In der ebenfalls nach dem Withdrawal-Design konzipierten Zulassungsstudie bei Polyarthritispatienten mit Tocilizumab, einem IL-6-Blocker, zeigte sich in der Lead-in-Phase, dass 89 % der insgesamt 188 Patienten mindestens einen pedACR30-Response erreichten. Die optimale Dosis für Tocilizumab war 8 mg/kg Körpergewicht bei Kindern über 30 kg und 10 mg/kg Körpergewicht bei Kindern unter 30 kg. In der Wash-out-Phase war die Differenz zwischen Placebo- und Verumarm wieder sehr deutlich (48 % vs. 26 %): Patienten, die bereits ein Biologikum erhalten hatten, zeigten eine leicht höhere Exazerbationsrate. Insgesamt 48 % der Patienten mit vorausgegangener Biologikumtherapie erreichten aber einen pedACR70-Response [55]. Tocilizumab ist zugelassen bei Kindern über 2 Jahren mit Polyarthritis.

Weitere Therapieaspekte

Die wachsende Anzahl von Therapiemöglichkeiten macht die Entscheidung für den behandelnden Arzt schwieriger, welches Biologikum wann einzusetzen ist. Auch bleibt unklar, wie lange ein unzureichendes MTX-Ansprechen zu tolerieren ist, bevor ein Biologikum eingesetzt werden soll. Ob bei dieser Entscheidung Biomarker helfen können, bleibt zu untersuchen. Zurzeit wird das S100A8/A9-Protein genutzt, um die Wahrscheinlichkeit einer Exazerbation nach Beendigung der Therapie vorherzusagen. Dies gelingt insbesondere bei der systemischen JIA, weniger gut aber bei der Polyarthritis [56]. Üblicherweise wird eine 12- bis 18-monatige Remissionszeit abgewartet, bis eine Reduktion bzw. Beendigung der Biologikatherapie angestrebt wird.

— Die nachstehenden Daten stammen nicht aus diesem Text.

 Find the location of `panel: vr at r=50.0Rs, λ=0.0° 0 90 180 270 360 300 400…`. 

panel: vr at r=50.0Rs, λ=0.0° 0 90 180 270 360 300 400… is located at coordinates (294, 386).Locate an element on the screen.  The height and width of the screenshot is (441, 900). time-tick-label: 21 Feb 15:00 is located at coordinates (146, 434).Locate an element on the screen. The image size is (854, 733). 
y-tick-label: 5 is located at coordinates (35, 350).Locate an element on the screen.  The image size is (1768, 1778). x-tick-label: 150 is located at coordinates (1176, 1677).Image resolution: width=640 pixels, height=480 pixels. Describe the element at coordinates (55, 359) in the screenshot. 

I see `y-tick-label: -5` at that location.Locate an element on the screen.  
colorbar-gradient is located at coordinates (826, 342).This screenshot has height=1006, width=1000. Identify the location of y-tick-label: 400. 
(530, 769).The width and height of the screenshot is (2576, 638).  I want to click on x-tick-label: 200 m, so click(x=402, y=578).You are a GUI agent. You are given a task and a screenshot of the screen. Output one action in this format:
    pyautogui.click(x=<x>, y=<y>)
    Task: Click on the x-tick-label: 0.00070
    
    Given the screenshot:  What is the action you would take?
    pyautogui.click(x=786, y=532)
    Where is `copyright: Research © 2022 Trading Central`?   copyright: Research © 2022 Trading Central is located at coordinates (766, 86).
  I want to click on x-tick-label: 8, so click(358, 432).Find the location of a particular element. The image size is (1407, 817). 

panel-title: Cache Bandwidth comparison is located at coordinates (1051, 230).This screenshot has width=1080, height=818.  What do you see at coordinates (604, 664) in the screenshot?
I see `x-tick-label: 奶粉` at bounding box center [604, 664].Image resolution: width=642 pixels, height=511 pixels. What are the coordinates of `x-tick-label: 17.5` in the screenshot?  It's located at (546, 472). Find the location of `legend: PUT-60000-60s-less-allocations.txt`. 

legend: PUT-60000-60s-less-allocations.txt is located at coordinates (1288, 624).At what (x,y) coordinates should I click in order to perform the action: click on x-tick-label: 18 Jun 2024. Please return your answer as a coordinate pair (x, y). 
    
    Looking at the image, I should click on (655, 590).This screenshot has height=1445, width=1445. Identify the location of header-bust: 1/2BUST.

Die Gemeinschaft der nordamerikanischen Kinder- und Jugendrheumatologen (CARRA) startet zurzeit eine Initiative, bei der mehrere Consensus-Treatment-Protokolle (CPT) gegeneinander verglichen werden sollen. Dabei werden verschiedene Therapiestrategien vorgeschlagen:

  1. 1.

    zu Beginn MTX, nach 3 bis 6 Monaten zusätzlich Biologikum,

  2. 2.

    Kombination von MTX und Biologikum nach spätestens 1 Monat,

  3. 3.

    Biologikum bei Beginn als Monotherapie, evtl. später konventionelles DMARD hinzu [38].

Ähnliche Therapievergleiche werden auch in Deutschland angestrebt, die Ergebnisse werden mit Spannung erwartet.

Fazit für die Praxis

  • Die Therapie der juvenilen idiopathischen Polyarthritis hat sich grundlegend gewandelt.

  • Mit der Einführung und Zulassung der erwähnten Biologika können im Vergleich zu historischen Daten deutlich bessere Remissionsraten erzielt werden.

  • Die moderne Therapie der juvenilen idiopathischen Polyarthritis umfasst eine initiale Evaluierung der Aktivität, der Festlegung von Therapiezielen sowie den differenzierten Einsatz von konventionellen und biologischen DMARDs.